Professor of French Jack Kolbert and Associate Professor of Music Jack Fries ‘61 have been awarded faculty emeritus status following announcement of their retirements at the end of the 1995-96 academic year. An award-winning teacher, prolific author and civic leader, Kolbert has been a member of the Department of Modern Languages faculty since 1985. Fries, a jazz pianist who founded and conducted the University’s FRONTLINE vocal jazz ensemble, joined the faculty in 1966.

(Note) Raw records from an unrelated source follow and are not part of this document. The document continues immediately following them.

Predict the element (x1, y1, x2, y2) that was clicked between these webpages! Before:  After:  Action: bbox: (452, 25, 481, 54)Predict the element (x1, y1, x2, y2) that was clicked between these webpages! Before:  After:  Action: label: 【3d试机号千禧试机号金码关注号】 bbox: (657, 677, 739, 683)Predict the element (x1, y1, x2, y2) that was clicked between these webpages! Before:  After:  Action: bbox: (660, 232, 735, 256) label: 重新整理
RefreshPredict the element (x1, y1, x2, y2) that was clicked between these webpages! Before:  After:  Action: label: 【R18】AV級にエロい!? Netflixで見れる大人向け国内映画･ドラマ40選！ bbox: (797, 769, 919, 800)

Susquehanna University Teaching Awards announced at the 1996 commencement ceremonies honored the work of two faculty members. Professor of History Gerald Gordon was recognized for his dedicated teaching, attentive advising and active encouragement and participation in extracurricular activities. A member of the Susquehanna faculty since 1962, Gordon teaches American and Far Eastern history with a special interest in diplomatic and military history, particularly that of the Civil War. A second Teaching Award was given posthumously to the late Marcia Diamond, assistant professor of French and coordinator of the University’s Film Institute. A scholar of 19th-century French literature and French film, Diamond had been an active member of the campus community since 1991. Highly qualified and enthusiastic in the classroom, she had also been advisor to the French Club, and both the Pi Delta Pi, the National French Honor Society and Alpha Lambda Delta freshman honor society.

Associate Professor of Economics Tony Rusek served as co-editor of LIMES, a Journal for Economics and Business. The first issue of the new journal, a joint venture of the Sigmund Weis School of Business and Masaryk University in Brno, Czech Republic, was published in February 1996.